Various vaccines have been developed to control the COVID-19 pandemic, but the available vaccines were developed using ancestral SARS-CoV-2 wild-type (WT) strains. Commercial anti-SARS-CoV-2 receptor binding domain (RBD) antibody assays have been established and employed for validation of vaccine efficacy. However, these assays were developed before the SARS-CoV-2 variants of concern (VOCs) emerged. It is unclear whether anti-RBD IgG levels can predict immunity against VOCs. In this study, we determined the correlations between the levels of anti-RBD IgG and neutralizing antibodies (NAbs) against SARS-CoV-2 variants in vaccinated subjects. After vaccination, 100% of subjects showed an anti-RBD IgG response, whereas 82, 79, 30, 75, and 2% showed NAb responses against WT, Alpha, Beta, Delta, and Omicron variants, respectively.
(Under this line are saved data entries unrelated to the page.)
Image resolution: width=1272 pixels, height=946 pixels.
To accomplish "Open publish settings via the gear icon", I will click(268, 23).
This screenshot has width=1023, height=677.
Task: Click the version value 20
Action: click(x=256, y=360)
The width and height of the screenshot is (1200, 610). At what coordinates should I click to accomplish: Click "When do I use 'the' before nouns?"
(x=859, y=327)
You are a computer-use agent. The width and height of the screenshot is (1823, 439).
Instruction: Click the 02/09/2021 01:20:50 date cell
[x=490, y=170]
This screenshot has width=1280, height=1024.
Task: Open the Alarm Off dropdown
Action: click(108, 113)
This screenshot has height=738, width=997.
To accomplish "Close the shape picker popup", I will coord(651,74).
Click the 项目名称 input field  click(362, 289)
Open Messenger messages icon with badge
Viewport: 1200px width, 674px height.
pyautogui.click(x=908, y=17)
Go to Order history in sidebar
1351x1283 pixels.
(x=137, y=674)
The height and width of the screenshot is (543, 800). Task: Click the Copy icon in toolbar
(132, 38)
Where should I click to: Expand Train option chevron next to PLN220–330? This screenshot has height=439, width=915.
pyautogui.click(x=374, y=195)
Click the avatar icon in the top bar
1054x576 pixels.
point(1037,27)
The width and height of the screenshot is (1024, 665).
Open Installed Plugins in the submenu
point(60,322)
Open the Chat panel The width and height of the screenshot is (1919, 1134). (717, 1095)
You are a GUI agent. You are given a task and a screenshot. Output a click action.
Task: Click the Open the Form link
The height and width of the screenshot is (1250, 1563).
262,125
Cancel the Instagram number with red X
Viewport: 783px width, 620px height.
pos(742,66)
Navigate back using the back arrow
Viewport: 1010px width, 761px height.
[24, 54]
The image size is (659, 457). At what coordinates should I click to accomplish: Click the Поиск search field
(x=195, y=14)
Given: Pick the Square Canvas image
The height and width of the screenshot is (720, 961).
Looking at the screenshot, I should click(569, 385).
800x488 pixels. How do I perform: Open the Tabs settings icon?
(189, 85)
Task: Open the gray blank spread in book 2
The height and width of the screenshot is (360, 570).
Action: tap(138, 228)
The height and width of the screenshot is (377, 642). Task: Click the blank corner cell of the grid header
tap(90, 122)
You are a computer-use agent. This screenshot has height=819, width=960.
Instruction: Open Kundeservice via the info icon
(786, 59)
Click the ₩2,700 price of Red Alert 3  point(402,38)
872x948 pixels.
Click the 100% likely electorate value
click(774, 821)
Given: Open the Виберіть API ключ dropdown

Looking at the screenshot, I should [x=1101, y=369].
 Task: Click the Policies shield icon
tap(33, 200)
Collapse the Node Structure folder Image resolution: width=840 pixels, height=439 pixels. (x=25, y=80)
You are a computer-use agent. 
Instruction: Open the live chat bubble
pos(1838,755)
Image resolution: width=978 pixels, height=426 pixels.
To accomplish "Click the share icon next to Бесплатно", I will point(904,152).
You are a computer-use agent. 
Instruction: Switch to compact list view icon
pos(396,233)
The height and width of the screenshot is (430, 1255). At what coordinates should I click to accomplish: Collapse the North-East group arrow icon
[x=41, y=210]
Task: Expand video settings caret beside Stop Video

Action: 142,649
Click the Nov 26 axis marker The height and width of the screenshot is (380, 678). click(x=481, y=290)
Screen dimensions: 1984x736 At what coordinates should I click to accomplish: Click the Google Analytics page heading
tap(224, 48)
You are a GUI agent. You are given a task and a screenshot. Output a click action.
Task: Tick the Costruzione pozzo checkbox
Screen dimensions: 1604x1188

A high correlation was observed between anti-RBD IgG and NAbs against WT, Alpha, Beta, and Delta, but not so for the Omicron NAbs. Among subjects with high levels of anti-RBD IgG, 93, 93, 71, 93, and 0% of them had NAbs against WT, Alpha, Beta, Delta, and Omicron variants, respectively. These results indicate that anti-RBD IgG levels cannot be used as a predictor for the presence of NAbs against the globally dominant SARS-CoV-2 Omicron variant.